__Given request__
Collect every line in the entries below that contains the word "label", copying each such line in full.
====== Data records ======
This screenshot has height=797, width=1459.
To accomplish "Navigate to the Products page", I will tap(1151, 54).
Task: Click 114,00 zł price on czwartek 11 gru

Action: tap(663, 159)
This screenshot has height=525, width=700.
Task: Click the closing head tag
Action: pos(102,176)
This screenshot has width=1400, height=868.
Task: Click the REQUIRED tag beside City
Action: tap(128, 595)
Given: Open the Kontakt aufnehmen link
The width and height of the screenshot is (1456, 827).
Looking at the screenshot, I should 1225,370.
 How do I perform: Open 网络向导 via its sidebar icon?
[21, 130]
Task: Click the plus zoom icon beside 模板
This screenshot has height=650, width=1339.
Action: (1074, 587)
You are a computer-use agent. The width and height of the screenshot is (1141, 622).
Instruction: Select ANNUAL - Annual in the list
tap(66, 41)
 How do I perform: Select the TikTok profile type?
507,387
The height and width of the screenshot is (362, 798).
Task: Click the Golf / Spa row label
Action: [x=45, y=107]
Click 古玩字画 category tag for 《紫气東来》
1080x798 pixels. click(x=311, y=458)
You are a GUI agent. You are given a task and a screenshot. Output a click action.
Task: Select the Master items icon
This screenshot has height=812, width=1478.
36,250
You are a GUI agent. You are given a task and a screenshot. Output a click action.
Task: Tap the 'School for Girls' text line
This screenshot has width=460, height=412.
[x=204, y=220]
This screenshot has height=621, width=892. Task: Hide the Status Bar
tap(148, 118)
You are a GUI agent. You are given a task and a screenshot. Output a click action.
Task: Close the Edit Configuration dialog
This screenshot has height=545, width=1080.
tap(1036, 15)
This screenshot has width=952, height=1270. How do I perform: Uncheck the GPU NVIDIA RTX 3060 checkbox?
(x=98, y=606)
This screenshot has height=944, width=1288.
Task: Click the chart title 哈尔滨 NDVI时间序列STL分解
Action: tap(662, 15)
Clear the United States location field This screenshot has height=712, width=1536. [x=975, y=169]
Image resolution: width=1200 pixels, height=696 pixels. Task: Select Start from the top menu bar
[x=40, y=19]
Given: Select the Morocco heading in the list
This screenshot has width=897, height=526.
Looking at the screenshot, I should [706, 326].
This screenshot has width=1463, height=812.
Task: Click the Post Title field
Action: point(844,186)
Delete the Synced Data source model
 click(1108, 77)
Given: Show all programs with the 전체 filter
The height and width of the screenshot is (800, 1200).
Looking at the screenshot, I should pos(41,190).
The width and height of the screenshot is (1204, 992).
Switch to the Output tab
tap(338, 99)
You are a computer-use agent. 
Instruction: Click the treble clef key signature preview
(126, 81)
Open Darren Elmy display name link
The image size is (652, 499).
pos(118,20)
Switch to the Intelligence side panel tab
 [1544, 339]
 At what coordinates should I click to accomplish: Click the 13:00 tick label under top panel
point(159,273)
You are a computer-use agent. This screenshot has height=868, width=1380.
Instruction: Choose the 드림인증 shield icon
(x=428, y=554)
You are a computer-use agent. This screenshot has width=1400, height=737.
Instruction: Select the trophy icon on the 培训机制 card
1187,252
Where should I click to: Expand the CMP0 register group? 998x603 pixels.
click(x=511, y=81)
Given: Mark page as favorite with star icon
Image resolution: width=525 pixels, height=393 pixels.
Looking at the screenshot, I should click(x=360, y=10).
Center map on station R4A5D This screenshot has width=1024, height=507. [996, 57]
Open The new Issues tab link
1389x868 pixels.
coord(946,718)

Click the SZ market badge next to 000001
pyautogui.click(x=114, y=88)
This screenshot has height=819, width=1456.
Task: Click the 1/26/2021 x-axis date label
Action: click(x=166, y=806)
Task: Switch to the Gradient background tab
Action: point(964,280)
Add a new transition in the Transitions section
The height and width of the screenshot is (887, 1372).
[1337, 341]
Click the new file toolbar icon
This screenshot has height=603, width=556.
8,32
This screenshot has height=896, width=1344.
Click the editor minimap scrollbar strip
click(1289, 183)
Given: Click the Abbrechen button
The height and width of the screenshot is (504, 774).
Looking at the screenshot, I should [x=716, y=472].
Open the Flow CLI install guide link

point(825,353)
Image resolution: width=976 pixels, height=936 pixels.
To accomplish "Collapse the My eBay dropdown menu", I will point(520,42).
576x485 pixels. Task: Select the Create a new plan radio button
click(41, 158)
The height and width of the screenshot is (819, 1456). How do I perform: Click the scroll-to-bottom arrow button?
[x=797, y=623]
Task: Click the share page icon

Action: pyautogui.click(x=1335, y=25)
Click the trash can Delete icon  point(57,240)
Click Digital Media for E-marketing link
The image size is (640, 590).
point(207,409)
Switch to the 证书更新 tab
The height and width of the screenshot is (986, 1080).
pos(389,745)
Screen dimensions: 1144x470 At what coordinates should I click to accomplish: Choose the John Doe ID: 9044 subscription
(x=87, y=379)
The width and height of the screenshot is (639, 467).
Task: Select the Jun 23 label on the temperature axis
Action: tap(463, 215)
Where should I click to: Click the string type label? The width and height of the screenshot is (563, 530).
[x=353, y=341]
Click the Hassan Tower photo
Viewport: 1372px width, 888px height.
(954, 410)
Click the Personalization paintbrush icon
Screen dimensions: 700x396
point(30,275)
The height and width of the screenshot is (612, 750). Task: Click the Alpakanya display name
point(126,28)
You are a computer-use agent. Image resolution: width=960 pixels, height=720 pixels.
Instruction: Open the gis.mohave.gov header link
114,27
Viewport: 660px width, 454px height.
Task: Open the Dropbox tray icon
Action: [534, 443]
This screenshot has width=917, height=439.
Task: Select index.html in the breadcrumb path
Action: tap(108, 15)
======
__Written response__
Task: Click the Golf / Spa row label
 At what coordinates should I click to accomplish: Click the 13:00 tick label under top panel
Task: Click the 1/26/2021 x-axis date label
Task: Select the Jun 23 label on the temperature axis
Where should I click to: Click the string type label? The width and height of the screenshot is (563, 530).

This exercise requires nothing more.